__Exercise task__. Copy word for word everything in the data below, from the line containing "Click the Option Chain link icon" down to the last line.

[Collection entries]
......
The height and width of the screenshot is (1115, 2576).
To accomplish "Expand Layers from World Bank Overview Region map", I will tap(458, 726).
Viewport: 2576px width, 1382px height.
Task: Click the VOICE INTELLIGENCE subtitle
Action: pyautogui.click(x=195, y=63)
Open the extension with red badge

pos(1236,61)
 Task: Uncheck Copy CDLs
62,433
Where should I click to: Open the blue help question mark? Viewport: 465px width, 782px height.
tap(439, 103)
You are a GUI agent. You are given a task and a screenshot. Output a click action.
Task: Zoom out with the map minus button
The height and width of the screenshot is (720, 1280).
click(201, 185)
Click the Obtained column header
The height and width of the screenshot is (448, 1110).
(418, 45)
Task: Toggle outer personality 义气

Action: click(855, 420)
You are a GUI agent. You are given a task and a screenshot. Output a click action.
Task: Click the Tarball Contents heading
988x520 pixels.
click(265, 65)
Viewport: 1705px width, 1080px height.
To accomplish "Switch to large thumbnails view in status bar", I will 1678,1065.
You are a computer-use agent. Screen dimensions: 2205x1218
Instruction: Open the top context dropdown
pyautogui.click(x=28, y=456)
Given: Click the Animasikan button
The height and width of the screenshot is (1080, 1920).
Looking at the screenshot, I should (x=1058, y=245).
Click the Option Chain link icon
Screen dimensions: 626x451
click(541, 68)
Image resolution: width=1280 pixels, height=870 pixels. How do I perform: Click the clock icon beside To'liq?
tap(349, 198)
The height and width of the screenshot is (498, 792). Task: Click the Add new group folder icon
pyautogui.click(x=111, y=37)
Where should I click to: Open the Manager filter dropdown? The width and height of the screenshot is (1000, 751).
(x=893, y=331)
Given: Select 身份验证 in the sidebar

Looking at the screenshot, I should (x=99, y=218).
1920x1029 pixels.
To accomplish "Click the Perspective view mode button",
......
__Finished task__.
Click the Option Chain link icon
Screen dimensions: 626x451
click(541, 68)
Image resolution: width=1280 pixels, height=870 pixels. How do I perform: Click the clock icon beside To'liq?
tap(349, 198)
The height and width of the screenshot is (498, 792). Task: Click the Add new group folder icon
pyautogui.click(x=111, y=37)
Where should I click to: Open the Manager filter dropdown? The width and height of the screenshot is (1000, 751).
(x=893, y=331)
Given: Select 身份验证 in the sidebar

Looking at the screenshot, I should (x=99, y=218).
1920x1029 pixels.
To accomplish "Click the Perspective view mode button",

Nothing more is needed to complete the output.